(Work instructions): Edit everything below, from the line containing "Click the pin icon next to 锁定画面" down through the end of the material, by replacing "pin icon" with "thumbtack icon" and changing nothing else. Leave the pictures out of your answer.

--- begin ---

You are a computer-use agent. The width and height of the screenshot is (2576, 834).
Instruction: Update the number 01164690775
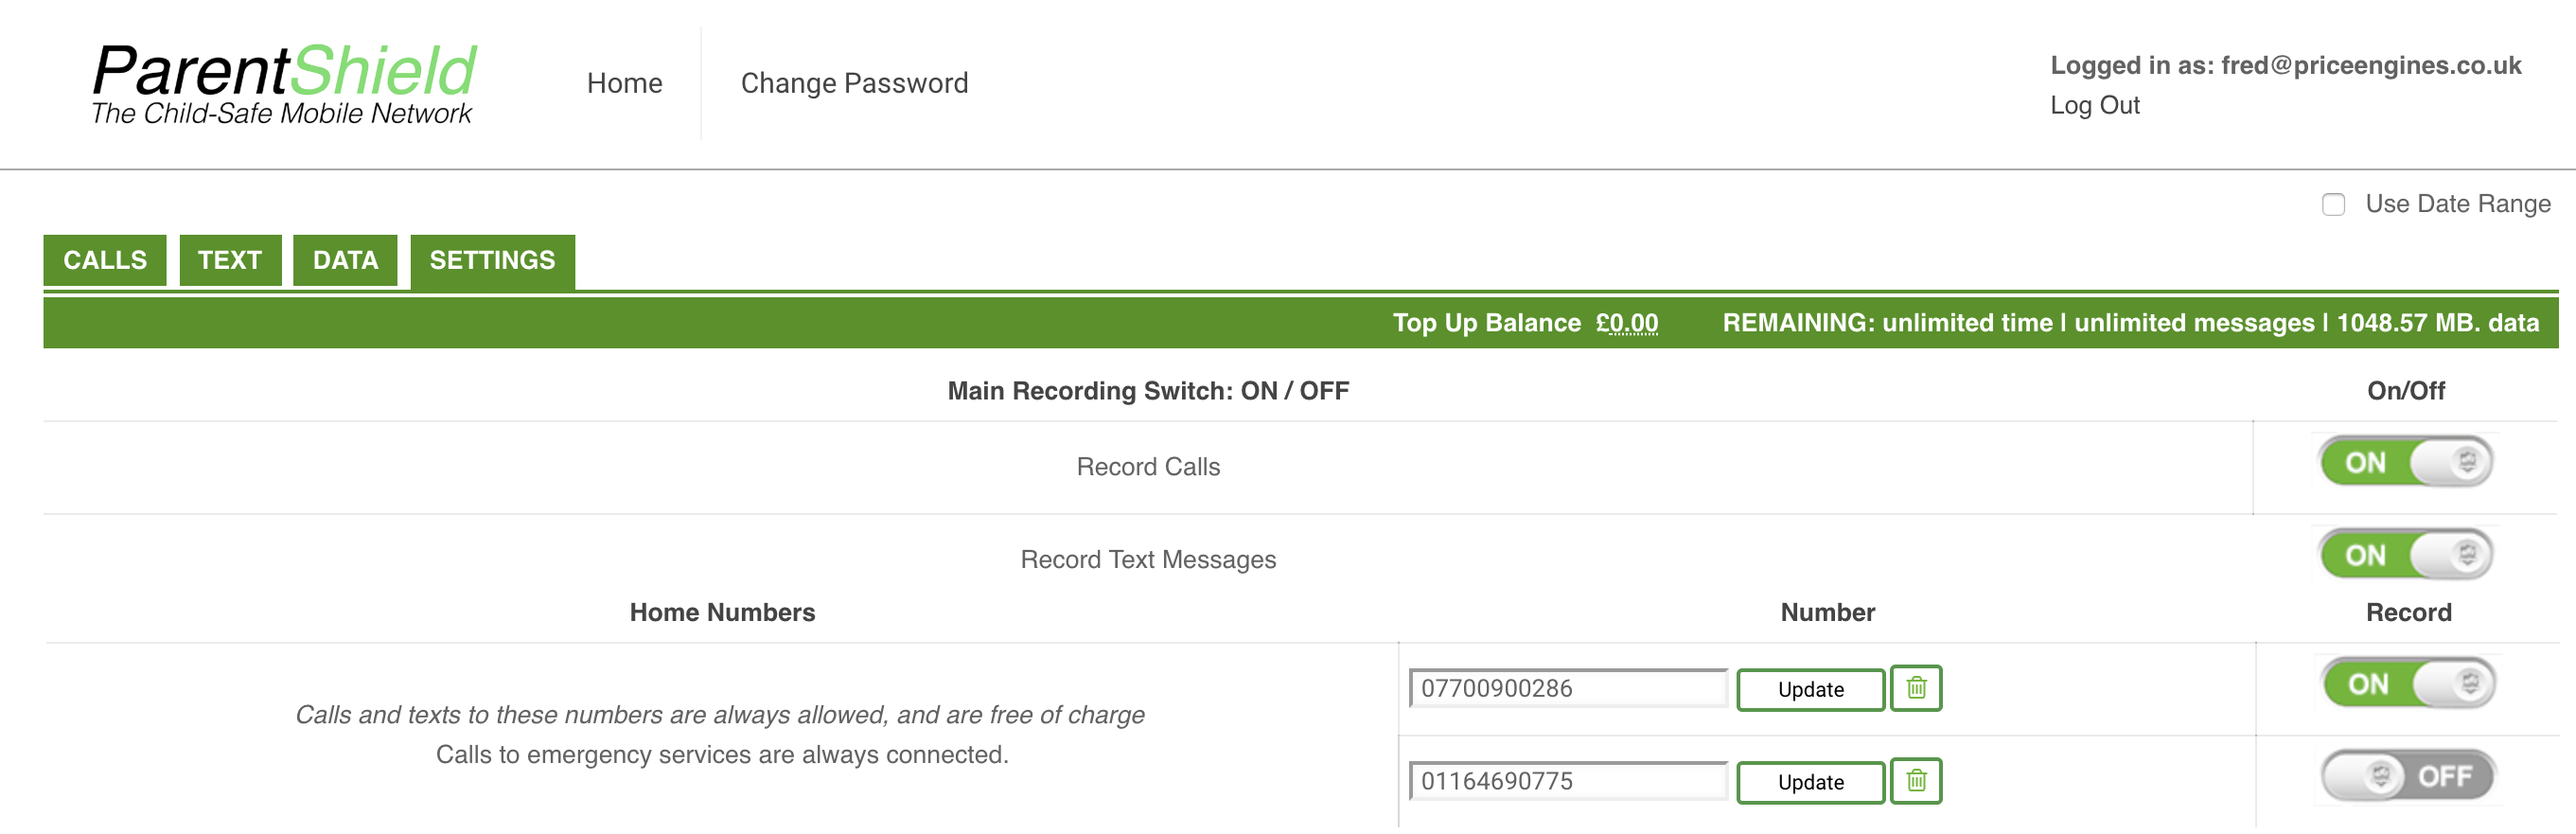click(1810, 782)
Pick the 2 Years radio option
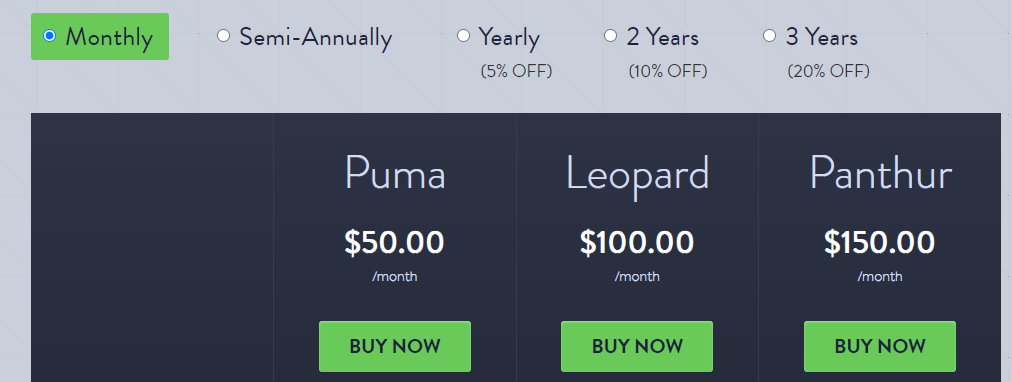 611,36
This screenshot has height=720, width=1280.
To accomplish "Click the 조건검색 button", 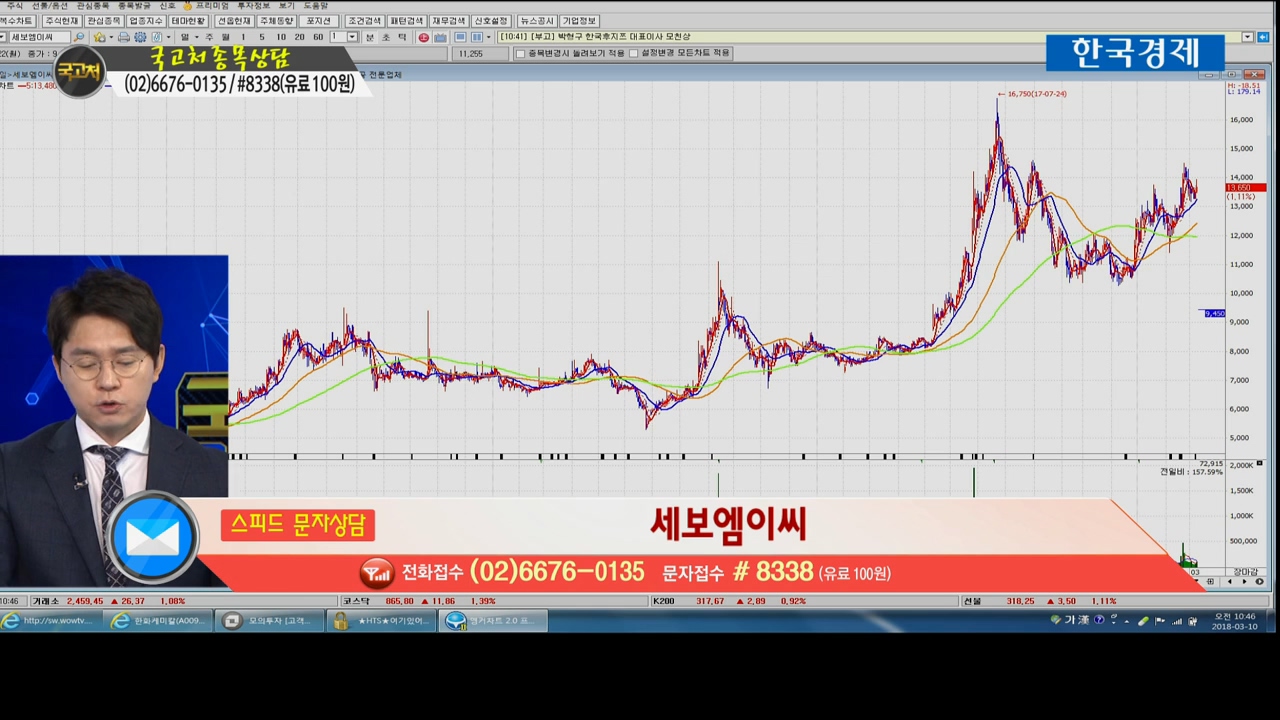I will (x=364, y=21).
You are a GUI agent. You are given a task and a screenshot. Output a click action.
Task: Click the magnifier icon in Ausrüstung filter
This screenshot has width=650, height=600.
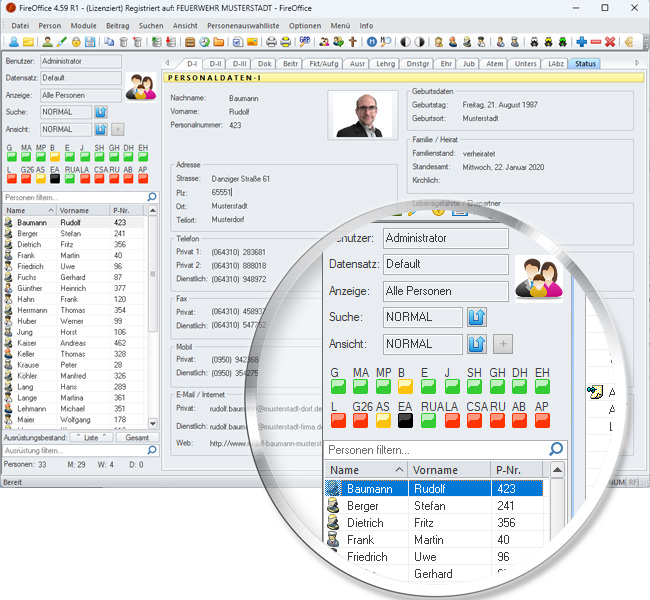(151, 451)
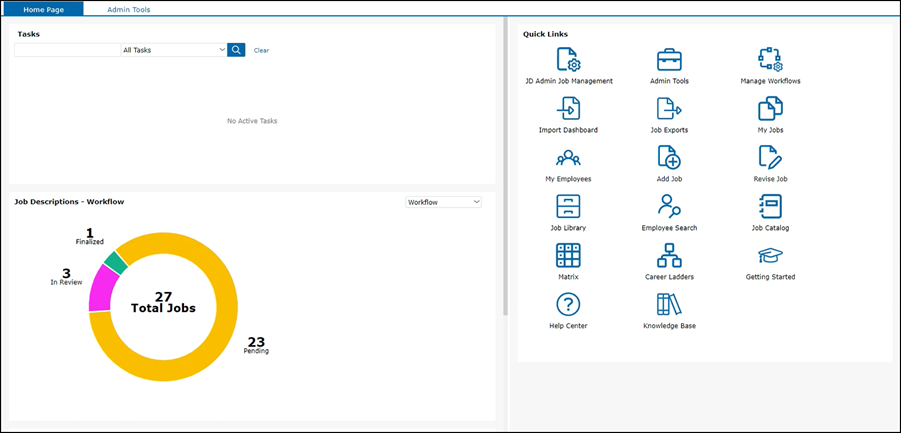Open the Workflow chart type dropdown

coord(443,202)
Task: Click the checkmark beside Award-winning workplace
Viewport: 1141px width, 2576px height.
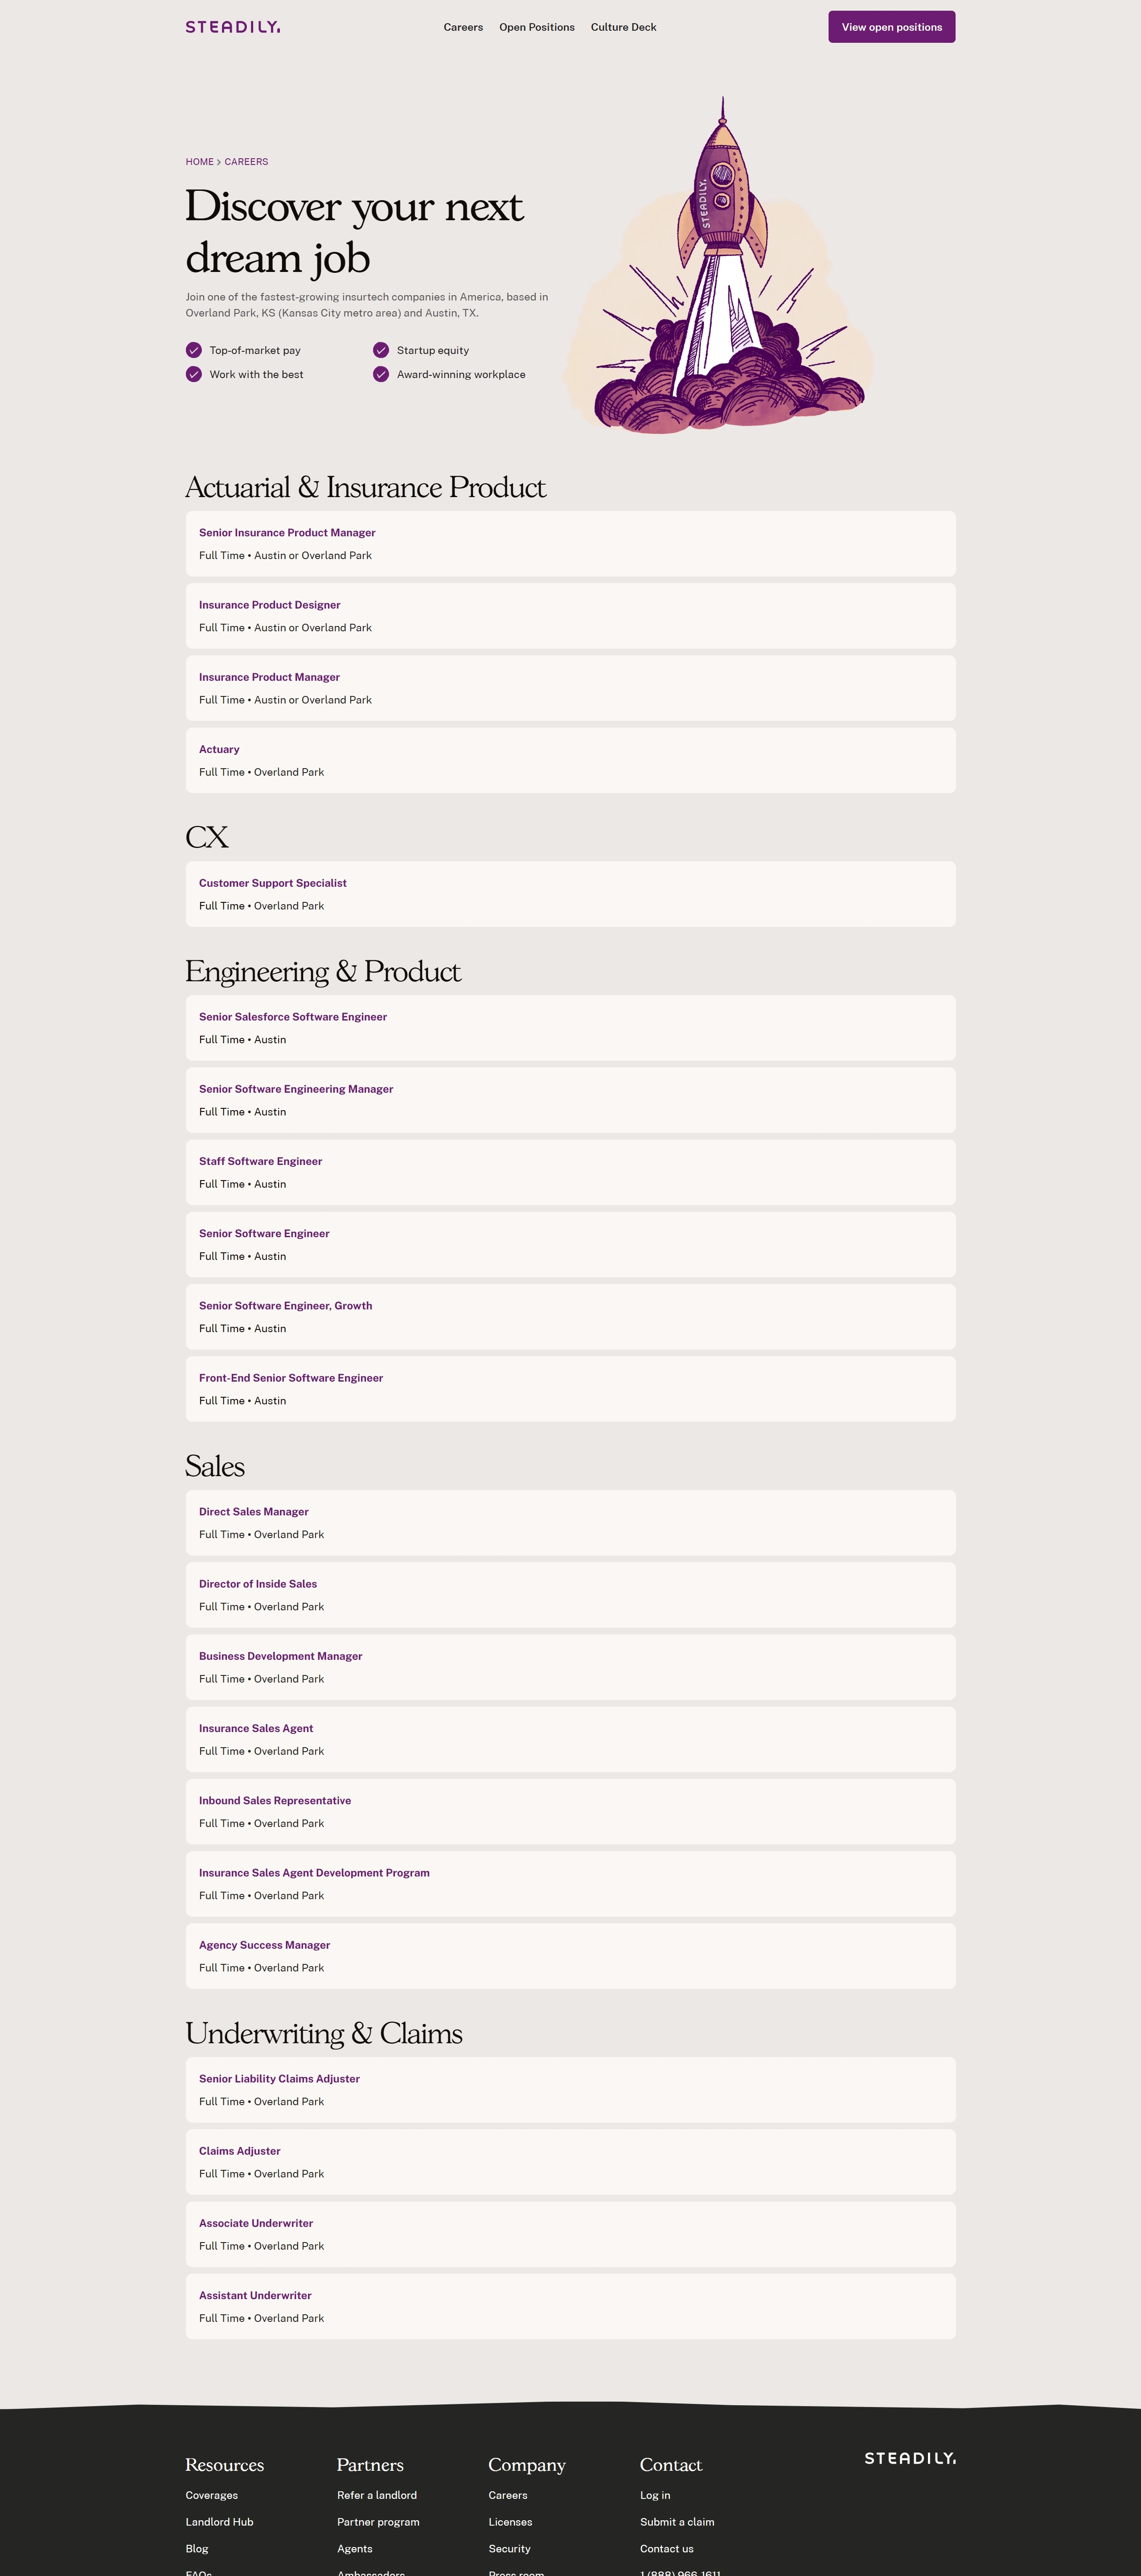Action: 381,374
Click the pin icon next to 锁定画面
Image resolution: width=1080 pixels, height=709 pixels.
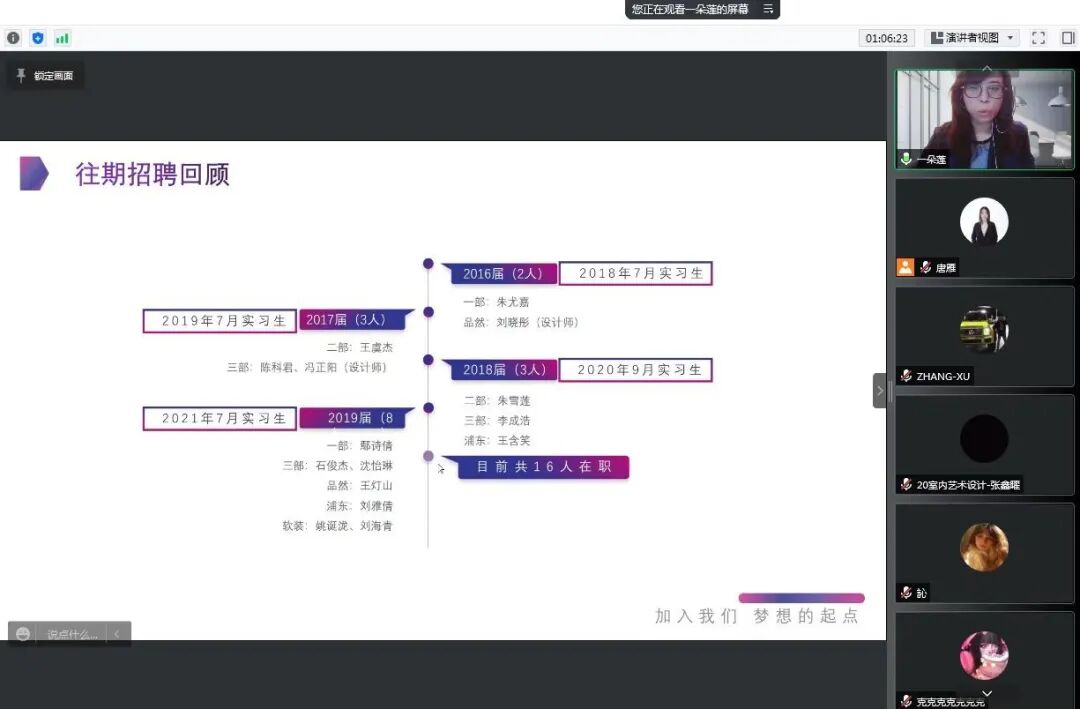coord(19,73)
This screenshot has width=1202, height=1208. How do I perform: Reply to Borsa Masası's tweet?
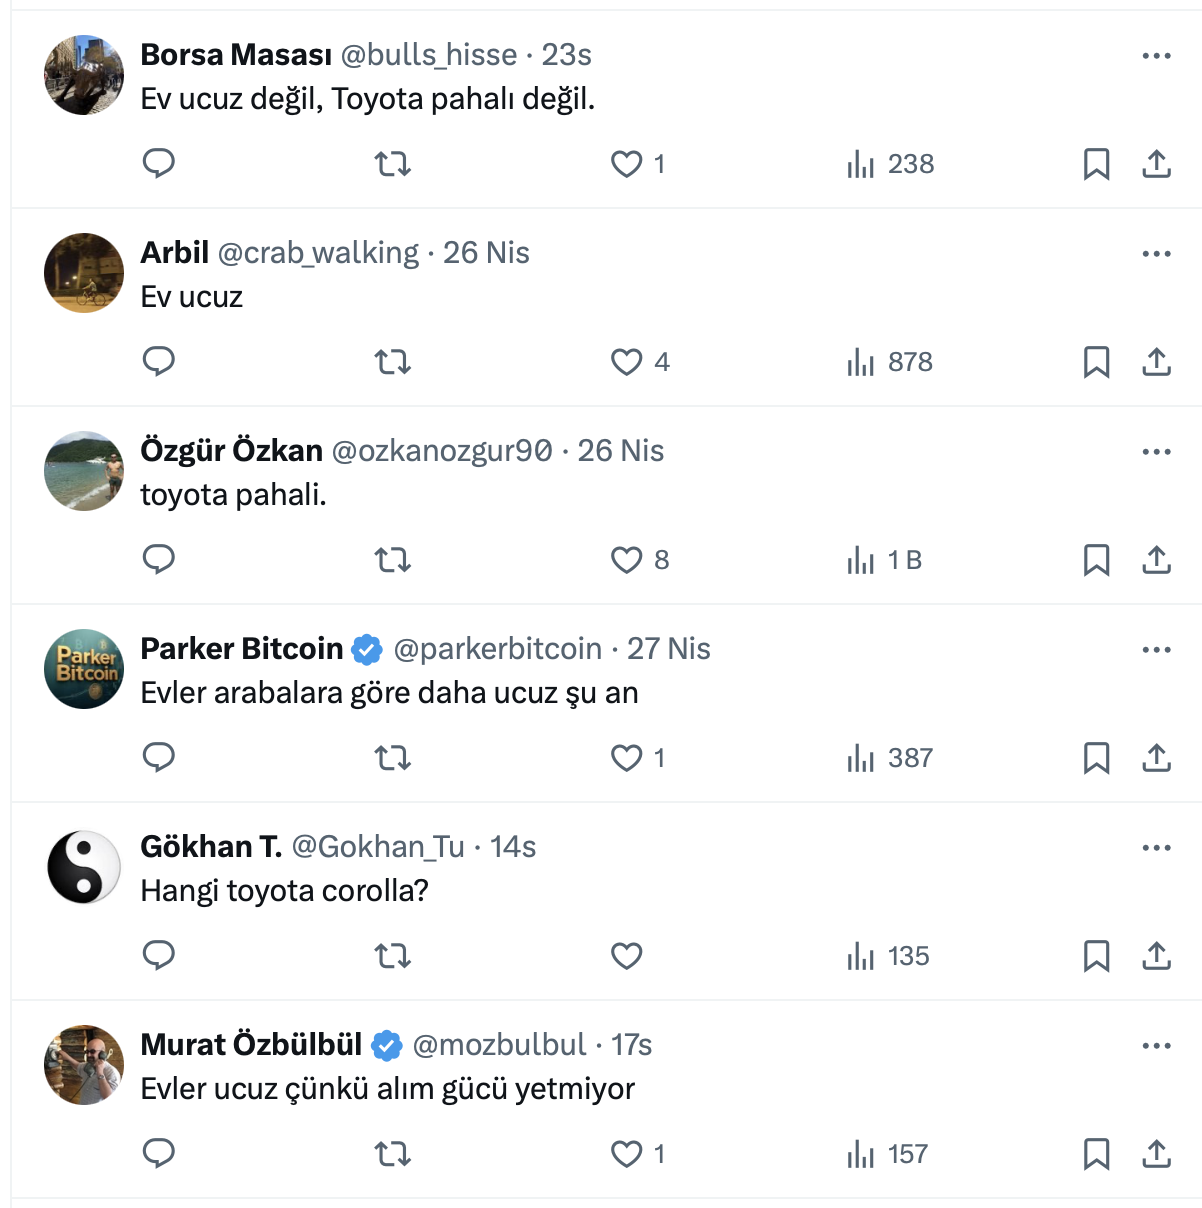click(159, 163)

--- end ---

(Solved problem):
Click the thumbtack icon next to 锁定画面
Image resolution: width=1080 pixels, height=709 pixels.
coord(19,73)
This screenshot has width=1202, height=1208. How do I perform: Reply to Borsa Masası's tweet?
click(159, 163)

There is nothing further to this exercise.